Problem details:
Answer these from the lathe thread:
(a) Which items does ironman123 say he has made on his lathe?
(b) With a 20% or 25% Harbor Freight coupon, what does Sprung say the lathe costs brand new?
(c) How much does woodtickgreg suggest offering the seller?

Text shown:
______

# Lathe



## Lou Currier (Mar 3, 2016)

Is this a Good Deal???


----------



## Dennis Ford (Mar 3, 2016)

If you don't have a lathe and want to make pens, bottle stoppers and other small items; it is quite a bit less $ than that model sells for at Harbor Freight.

Reactions: Thank You! 1 | Agree 3


----------



## Sprung (Mar 3, 2016)

This is the exact lathe pictured. If you can get a 20% or 25% off coupon for Harbor Freight, you can get it brand new for $150 or $160, depending on which coupon you find.

It doesn't look hardly used, just some rust to clean up. Could be worth checking out. As Dennis said, if you're looking for something to get started making small items it would work just fine to get you started. Wouldn't hurt to offer $75 or $80 if it checks out and go from there.

Reactions: Thank You! 1 | Agree 1


----------



## ironman123 (Mar 3, 2016)

I have one of those and made lots of pens, duck calls and turkey calls on it. Had it lots of years. Just saying. With a 20% it was about 150 new.


----------



## woodtickgreg (Mar 3, 2016)

Offer him $75 and see if he'll throw anything in with it, if not follow the guys advise above and by a new one for $150.

______

Given records:

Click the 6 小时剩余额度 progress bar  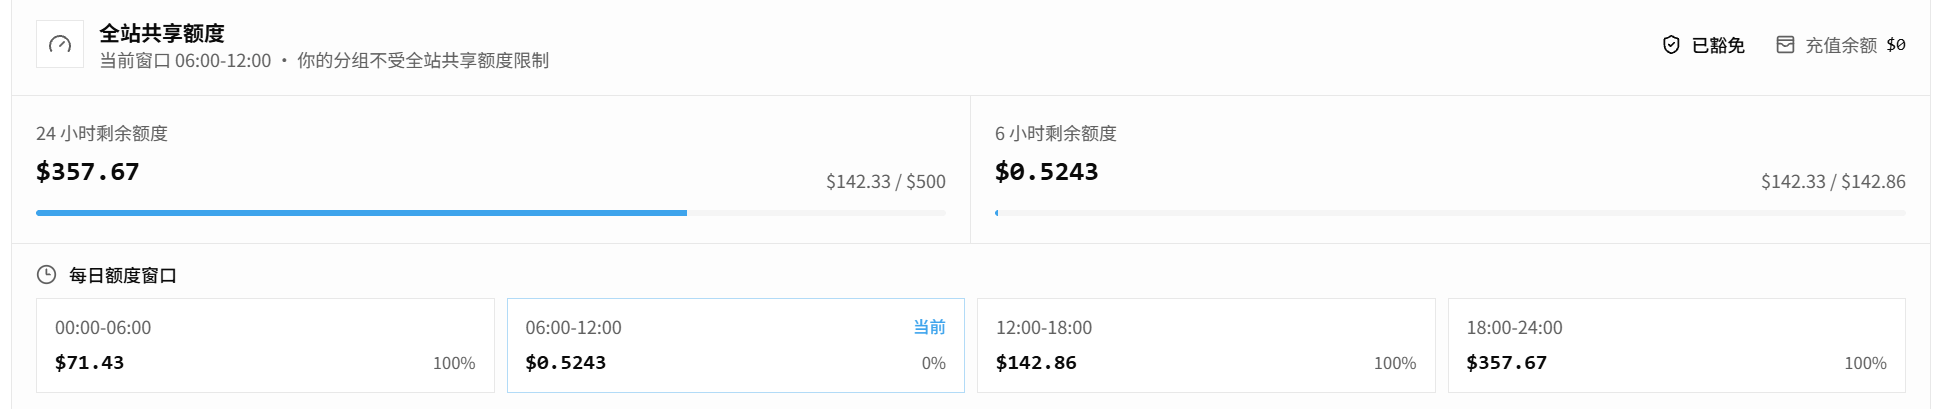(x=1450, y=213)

______

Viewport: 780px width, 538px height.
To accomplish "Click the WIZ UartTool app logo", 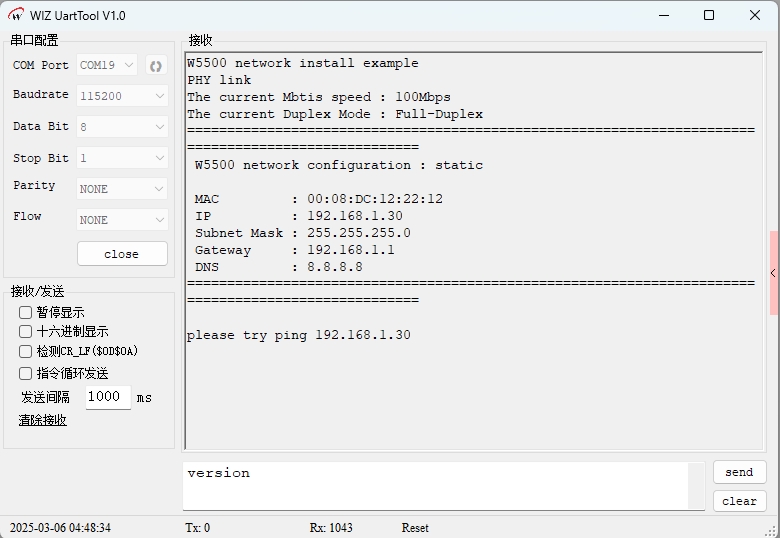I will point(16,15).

______

Response:
(a) Pens, duck calls and turkey calls.
(b) $150 or $160, depending on the coupon.
(c) $75.